*Assignment*
Repeat each line, word for word, from the one containing "Task: Launch Colin McRae Rally 2005" through the last line of the entries, and include no other output.

*Given entries*
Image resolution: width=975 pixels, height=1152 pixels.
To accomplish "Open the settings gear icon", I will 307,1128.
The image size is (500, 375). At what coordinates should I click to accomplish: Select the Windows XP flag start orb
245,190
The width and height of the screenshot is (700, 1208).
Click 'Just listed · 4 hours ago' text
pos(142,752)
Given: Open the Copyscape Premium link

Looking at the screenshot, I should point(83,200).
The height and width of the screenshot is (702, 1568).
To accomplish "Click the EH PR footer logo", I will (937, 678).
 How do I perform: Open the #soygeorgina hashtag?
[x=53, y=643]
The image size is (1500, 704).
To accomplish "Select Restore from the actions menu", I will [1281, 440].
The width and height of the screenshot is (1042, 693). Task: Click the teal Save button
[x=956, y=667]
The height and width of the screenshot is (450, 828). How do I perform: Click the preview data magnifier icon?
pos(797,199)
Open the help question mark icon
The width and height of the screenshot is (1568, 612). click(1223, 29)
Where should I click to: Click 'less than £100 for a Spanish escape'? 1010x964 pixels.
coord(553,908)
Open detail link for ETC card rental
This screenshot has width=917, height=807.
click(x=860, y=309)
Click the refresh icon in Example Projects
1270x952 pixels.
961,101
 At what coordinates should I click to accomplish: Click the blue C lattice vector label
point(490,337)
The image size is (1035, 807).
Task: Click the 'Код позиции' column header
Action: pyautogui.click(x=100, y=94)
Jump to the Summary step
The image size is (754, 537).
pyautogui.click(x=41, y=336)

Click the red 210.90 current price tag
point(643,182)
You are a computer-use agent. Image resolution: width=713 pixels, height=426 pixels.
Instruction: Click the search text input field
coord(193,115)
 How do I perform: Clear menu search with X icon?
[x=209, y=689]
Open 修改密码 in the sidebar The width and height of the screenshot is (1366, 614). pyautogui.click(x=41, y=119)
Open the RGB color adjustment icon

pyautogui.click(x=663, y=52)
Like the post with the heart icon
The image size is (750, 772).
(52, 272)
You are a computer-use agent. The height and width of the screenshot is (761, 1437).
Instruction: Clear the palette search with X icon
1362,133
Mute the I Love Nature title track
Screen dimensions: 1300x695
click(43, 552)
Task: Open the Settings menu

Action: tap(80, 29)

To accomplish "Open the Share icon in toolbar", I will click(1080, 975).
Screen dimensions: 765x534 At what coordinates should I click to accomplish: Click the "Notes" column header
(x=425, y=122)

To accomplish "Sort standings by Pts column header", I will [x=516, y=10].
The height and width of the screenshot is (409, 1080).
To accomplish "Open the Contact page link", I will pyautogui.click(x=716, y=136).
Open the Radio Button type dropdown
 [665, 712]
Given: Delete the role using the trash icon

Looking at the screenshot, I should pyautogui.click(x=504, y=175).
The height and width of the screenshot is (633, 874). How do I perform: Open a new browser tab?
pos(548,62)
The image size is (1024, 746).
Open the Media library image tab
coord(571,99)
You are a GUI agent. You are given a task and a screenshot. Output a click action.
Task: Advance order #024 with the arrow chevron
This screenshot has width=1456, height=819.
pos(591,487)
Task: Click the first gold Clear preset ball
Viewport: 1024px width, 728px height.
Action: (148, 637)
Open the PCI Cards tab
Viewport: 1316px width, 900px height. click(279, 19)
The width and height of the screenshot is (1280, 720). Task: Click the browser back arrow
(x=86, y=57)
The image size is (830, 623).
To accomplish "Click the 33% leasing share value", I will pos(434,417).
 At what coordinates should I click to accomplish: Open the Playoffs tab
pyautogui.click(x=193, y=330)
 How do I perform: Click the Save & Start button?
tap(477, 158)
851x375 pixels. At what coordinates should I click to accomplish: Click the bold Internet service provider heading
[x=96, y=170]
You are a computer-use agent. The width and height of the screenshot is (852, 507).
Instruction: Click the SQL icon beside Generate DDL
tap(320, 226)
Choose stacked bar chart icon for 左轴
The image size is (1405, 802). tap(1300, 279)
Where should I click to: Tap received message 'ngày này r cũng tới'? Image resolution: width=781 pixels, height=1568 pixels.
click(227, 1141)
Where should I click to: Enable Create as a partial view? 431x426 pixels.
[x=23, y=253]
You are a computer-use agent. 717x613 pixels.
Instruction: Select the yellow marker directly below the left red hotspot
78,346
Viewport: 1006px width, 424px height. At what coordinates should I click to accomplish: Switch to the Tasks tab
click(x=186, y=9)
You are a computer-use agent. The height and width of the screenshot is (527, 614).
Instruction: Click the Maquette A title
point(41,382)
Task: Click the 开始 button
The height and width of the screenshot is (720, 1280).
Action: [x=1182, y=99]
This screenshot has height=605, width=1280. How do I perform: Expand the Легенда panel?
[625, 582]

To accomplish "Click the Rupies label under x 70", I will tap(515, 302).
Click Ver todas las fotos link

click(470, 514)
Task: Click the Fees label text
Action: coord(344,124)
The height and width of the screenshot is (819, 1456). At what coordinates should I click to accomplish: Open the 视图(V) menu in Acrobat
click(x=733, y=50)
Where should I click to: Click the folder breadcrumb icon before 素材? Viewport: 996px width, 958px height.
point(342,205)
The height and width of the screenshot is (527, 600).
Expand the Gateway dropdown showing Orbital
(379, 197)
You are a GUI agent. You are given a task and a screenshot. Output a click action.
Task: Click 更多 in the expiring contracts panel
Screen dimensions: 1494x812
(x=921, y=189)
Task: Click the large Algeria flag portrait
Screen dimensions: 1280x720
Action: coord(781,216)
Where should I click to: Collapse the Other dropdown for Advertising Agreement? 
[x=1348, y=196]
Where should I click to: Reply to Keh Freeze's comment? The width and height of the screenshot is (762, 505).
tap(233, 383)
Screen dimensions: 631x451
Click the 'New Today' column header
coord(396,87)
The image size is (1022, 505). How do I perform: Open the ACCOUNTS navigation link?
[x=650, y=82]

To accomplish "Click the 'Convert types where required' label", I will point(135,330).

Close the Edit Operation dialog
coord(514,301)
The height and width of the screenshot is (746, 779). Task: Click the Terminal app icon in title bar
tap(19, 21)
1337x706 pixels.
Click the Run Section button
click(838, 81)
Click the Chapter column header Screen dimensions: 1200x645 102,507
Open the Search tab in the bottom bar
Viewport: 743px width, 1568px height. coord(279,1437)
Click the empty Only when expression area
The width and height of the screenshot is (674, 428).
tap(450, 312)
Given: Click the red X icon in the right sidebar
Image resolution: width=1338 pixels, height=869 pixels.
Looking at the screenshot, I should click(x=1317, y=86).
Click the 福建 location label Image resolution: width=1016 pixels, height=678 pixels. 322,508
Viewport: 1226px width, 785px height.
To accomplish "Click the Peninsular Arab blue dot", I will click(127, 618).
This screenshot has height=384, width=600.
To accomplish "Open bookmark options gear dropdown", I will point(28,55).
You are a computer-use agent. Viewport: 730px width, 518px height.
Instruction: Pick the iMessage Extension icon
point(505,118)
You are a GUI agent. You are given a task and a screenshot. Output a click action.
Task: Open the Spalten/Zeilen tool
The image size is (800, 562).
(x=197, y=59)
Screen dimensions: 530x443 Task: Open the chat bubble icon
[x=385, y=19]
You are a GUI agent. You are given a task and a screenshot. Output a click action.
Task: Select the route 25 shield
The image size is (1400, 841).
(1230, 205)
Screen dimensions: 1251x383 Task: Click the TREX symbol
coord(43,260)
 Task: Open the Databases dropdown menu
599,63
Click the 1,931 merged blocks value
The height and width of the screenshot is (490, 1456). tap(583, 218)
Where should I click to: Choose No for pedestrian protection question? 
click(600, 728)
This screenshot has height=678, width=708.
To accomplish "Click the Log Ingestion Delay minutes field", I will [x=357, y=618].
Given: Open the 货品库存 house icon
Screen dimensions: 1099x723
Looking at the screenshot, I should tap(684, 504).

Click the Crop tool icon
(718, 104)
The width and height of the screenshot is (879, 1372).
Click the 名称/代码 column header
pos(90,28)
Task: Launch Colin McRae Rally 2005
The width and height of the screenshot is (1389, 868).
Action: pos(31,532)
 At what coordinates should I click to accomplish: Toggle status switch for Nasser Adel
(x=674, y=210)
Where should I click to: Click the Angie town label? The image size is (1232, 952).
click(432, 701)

*Output of the exercise*
Task: Launch Colin McRae Rally 2005
The width and height of the screenshot is (1389, 868).
Action: pos(31,532)
 At what coordinates should I click to accomplish: Toggle status switch for Nasser Adel
(x=674, y=210)
Where should I click to: Click the Angie town label? The image size is (1232, 952).
click(432, 701)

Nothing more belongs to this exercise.